James Bond is back on screens. The latest 007 movie Skyfall has hit theatres. This only proves that the popularity of the British secret agent Bond has been growing. While most of us think Bond was created for movies, we are wrong.
The creator of Bond is novelist Ian Fleming, who wrote the James Bond spy novels in the 1950s. His books have been adapted into successful box office hits.
Fleming was a journalist before joining the British Naval Intelligence as the assistant to the Director, during the Second World War. He was privy to the lives of spies and their secrets and used this knowledge in writing the novels. He once said, “Bond was a compound of all the secret agents and commando types I met during the war.”
Fleming was looking for a plain boring name for his character. He was a bird watcher and had a book of American ornithologist James Bond. He thought that this name was just right. He later told the ornithologist’s wife “It struck me that this brief, unromantic, Anglo-Saxon and yet very masculine name was just what I needed, and so a second James Bond was born.”

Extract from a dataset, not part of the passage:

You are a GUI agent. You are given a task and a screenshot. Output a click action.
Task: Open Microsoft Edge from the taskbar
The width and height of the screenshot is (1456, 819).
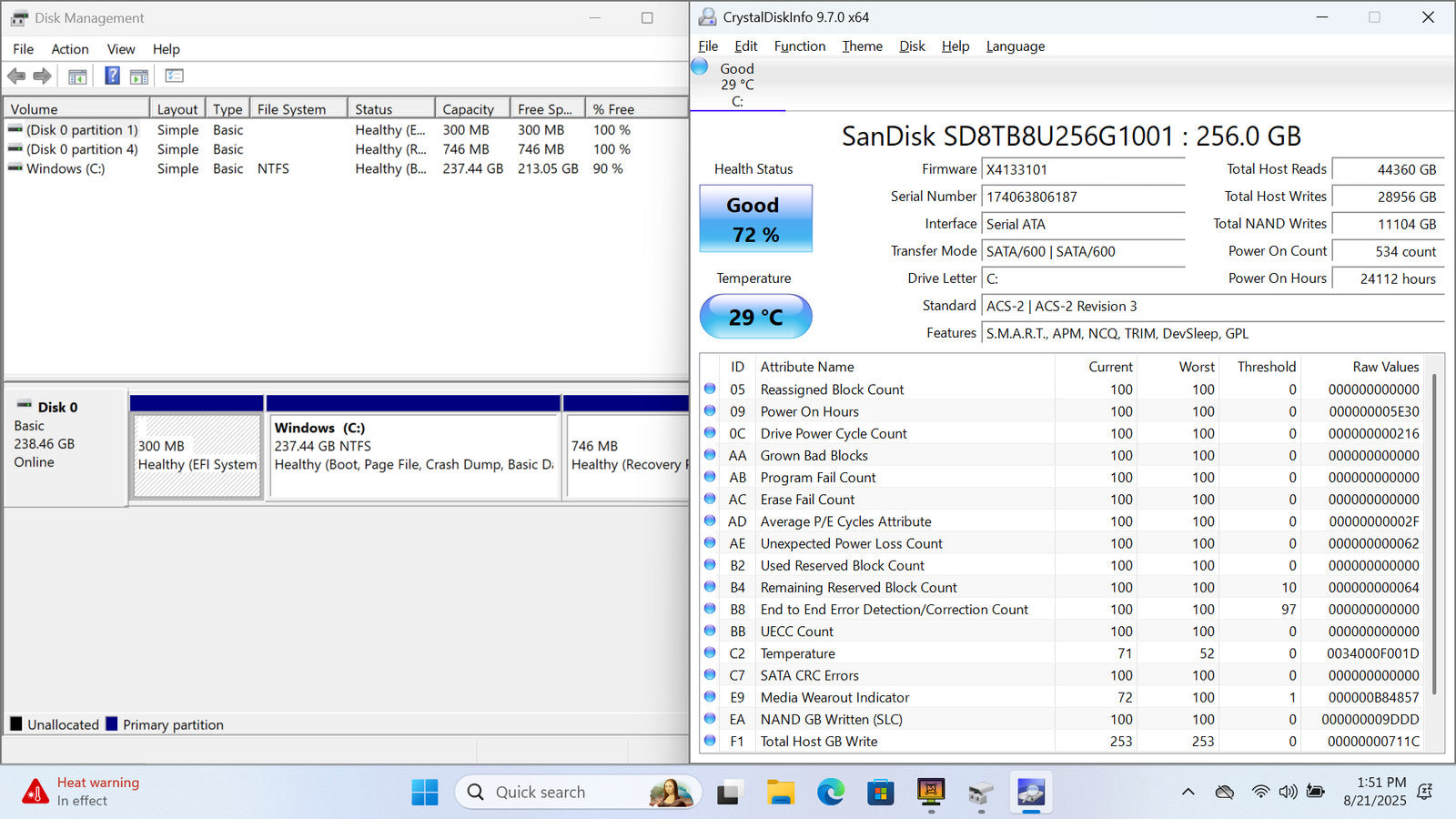coord(830,793)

Fleming was himself very handsome and a womanizer, like Bond. He wanted the fictional character to look a bit like himself and the American singer Hoagy Carmichael.
Ian Fleming was born in May 1908 into a wealthy family. He began his career as a journalist with Reuters and later joined a London banking firm. During this time, he lived a stylish life of collecting art, dinner parties, games of chance and a string of love affairs. When the Second World War broke, he was recruited into Naval Intelligence.
In 1952 he married his longtime lover Ann Charteris, who was previously Lady Rothermere, the wife of Lord Rothermere of the Daily Mail. Fleming became her third husband.
The next year in 1953, he wrote his first novel, Casino Royale. With this he introduced 007 to the world, a suave and sophisticated agent, who loves his drink, his women and has a license to kill.
The next year he published Live and Let Live. From then on a new James Bond novel appeared every year. The last in the series were short stories Octopussy and The Living Daylights.
In 1962 he suffered his first heart attack. While recovering he wrote the he wrote a short story about a flying car for his only son Caspar. The story of the magical car was Chitty Chitty Bang Bang, which also went on to become a famous movie. Ian Fleming died aged 56, on 12th August 1964 at Sandwich in Kent.